Magpie Murders - A mystery within a mystery! I didn’t know if I’d be down for this concept, but it met the criteria above, and I ended up loving it. I haven’t recommended it to Grant (and I usually force my recommendations on him, especially for mysteries), and I think because it’s more of a puzzle than a thriller, so keep that in mind. (I just put together a puzzle and didn’t even ask him to help because I think he’d rather someone stab him in the eye with toothpicks, so recommending a puzzle book to him wouldn’t end well.)

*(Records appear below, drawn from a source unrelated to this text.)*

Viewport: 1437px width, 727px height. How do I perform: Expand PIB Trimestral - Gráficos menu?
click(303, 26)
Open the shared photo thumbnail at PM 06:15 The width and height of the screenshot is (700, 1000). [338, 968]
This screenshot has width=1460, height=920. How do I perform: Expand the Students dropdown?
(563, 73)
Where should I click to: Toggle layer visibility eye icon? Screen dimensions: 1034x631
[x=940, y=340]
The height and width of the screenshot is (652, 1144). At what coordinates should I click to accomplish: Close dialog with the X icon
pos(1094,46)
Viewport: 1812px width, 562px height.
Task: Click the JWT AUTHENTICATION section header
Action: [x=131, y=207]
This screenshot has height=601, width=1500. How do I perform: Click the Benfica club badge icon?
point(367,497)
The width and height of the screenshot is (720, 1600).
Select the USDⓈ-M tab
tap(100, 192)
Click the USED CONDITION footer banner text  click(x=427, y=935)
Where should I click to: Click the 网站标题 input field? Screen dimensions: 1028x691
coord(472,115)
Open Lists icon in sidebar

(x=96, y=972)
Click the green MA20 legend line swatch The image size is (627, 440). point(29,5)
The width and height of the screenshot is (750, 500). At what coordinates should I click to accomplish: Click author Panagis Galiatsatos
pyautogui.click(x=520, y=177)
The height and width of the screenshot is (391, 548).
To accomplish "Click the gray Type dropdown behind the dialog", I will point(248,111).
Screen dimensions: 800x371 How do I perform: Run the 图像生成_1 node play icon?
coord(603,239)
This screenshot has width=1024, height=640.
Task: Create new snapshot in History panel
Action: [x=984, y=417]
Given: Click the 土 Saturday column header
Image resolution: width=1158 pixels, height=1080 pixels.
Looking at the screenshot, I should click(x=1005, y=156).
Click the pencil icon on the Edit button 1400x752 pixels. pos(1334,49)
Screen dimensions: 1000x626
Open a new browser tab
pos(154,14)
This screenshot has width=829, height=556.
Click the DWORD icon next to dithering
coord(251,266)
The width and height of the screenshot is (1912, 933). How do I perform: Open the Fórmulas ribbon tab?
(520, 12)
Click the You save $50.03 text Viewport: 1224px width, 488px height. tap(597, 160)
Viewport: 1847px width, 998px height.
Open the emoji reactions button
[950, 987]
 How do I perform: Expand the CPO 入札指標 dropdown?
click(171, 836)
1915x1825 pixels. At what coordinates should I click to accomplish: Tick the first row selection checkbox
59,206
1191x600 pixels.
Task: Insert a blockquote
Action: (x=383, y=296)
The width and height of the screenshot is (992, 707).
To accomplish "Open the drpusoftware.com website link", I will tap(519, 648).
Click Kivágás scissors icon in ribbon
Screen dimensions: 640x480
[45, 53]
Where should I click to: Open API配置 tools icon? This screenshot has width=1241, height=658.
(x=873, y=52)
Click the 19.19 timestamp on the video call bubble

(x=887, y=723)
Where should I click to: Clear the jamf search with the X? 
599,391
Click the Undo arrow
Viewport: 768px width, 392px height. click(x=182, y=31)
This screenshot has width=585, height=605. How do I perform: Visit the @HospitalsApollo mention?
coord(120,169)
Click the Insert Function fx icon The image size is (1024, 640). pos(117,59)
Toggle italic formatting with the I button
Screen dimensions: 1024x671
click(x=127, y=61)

Honorable Mentions in 2017 (ie I really enjoyed these books, too, but not enough to write a blurb about each of them)
Small Admissions
The American War
The Mothers
Rules of Civility
Anything is Possible
Killers of the Flower Moon
The Impossible Fortress
The Heirs
Dark Matter
The Force
Exit West
Refuge
Future Home of the Living God
The Power
Sing, Unburied Sing
The Essex Serpent
Mysteries
Celine
Since We Fell
Skinny Dip
Not A Sound
Charm City
Baltimore Blues
Participation Award Glass Houses - this is the 13th book in the Armand Gamache series by Louise Penny. I usually love them, but I didn’t love this one. I’m mentioning it because I did love going to the Eastern Townships outside of Montreal this year to see the village inspiration for her books, and if you’re looking for reliably good mysteries, you can start with Still Life. You can also pick up Maisie Dobbs, and you’ll thank me later.